Begin TASK INPUTS

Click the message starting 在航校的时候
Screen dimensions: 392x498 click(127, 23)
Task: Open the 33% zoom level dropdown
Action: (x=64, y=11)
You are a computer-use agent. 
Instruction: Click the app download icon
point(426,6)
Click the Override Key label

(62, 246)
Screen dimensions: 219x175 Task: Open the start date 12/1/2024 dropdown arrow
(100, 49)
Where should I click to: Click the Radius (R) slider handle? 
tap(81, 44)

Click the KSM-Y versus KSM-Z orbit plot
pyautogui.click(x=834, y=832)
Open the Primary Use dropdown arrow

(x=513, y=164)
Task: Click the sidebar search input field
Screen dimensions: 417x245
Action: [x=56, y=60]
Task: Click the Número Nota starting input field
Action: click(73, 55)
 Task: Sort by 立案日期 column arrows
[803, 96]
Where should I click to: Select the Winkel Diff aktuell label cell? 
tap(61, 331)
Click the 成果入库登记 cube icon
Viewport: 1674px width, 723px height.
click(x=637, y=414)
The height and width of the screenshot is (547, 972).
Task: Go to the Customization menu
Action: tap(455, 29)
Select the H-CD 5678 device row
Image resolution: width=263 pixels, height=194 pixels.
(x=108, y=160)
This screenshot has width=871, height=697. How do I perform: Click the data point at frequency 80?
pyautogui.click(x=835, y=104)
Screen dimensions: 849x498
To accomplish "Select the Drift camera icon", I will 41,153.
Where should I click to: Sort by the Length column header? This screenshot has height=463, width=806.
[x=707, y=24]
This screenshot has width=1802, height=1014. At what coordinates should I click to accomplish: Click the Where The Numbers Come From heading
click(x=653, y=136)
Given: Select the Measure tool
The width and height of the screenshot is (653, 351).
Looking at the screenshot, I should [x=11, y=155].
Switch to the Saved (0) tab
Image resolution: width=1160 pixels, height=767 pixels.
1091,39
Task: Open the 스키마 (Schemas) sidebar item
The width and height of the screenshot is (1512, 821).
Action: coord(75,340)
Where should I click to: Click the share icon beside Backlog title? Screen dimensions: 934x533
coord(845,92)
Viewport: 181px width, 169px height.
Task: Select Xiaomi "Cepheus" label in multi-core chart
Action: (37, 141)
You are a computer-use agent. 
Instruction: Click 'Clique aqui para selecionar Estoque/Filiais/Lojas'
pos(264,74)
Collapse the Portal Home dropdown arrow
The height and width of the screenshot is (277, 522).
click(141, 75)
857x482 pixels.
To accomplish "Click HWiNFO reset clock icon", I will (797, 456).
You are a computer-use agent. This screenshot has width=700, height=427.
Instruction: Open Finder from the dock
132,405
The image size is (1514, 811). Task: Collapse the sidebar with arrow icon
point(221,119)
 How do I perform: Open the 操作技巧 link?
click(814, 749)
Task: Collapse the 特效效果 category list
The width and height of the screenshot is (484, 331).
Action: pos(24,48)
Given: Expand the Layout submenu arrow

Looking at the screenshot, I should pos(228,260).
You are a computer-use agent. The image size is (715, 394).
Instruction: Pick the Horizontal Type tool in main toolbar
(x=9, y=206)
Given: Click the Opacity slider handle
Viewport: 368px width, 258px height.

End TASK INPUTS

§ **PROBLEM TO WORK ON**: Rewrite the lines of the listing starting at the line that contains "Task: Sort by 立案日期 column arrows" and ending at the line that contains "click(814, 749)", substituting "Sprint" for "Backlog" and leaving everything else unchanged.

§ **OUTPUT FOR THIS EXERCISE**:
 Task: Sort by 立案日期 column arrows
[803, 96]
Where should I click to: Select the Winkel Diff aktuell label cell? 
tap(61, 331)
Click the 成果入库登记 cube icon
Viewport: 1674px width, 723px height.
click(x=637, y=414)
The height and width of the screenshot is (547, 972).
Task: Go to the Customization menu
Action: tap(455, 29)
Select the H-CD 5678 device row
Image resolution: width=263 pixels, height=194 pixels.
(x=108, y=160)
This screenshot has width=871, height=697. How do I perform: Click the data point at frequency 80?
pyautogui.click(x=835, y=104)
Screen dimensions: 849x498
To accomplish "Select the Drift camera icon", I will 41,153.
Where should I click to: Sort by the Length column header? This screenshot has height=463, width=806.
[x=707, y=24]
This screenshot has width=1802, height=1014. At what coordinates should I click to accomplish: Click the Where The Numbers Come From heading
click(x=653, y=136)
Given: Select the Measure tool
The width and height of the screenshot is (653, 351).
Looking at the screenshot, I should [x=11, y=155].
Switch to the Saved (0) tab
Image resolution: width=1160 pixels, height=767 pixels.
1091,39
Task: Open the 스키마 (Schemas) sidebar item
The width and height of the screenshot is (1512, 821).
Action: coord(75,340)
Where should I click to: Click the share icon beside Sprint title? Screen dimensions: 934x533
coord(845,92)
Viewport: 181px width, 169px height.
Task: Select Xiaomi "Cepheus" label in multi-core chart
Action: (37, 141)
You are a computer-use agent. 
Instruction: Click 'Clique aqui para selecionar Estoque/Filiais/Lojas'
pos(264,74)
Collapse the Portal Home dropdown arrow
The height and width of the screenshot is (277, 522).
click(141, 75)
857x482 pixels.
To accomplish "Click HWiNFO reset clock icon", I will (797, 456).
You are a computer-use agent. This screenshot has width=700, height=427.
Instruction: Open Finder from the dock
132,405
The image size is (1514, 811). Task: Collapse the sidebar with arrow icon
point(221,119)
 How do I perform: Open the 操作技巧 link?
click(814, 749)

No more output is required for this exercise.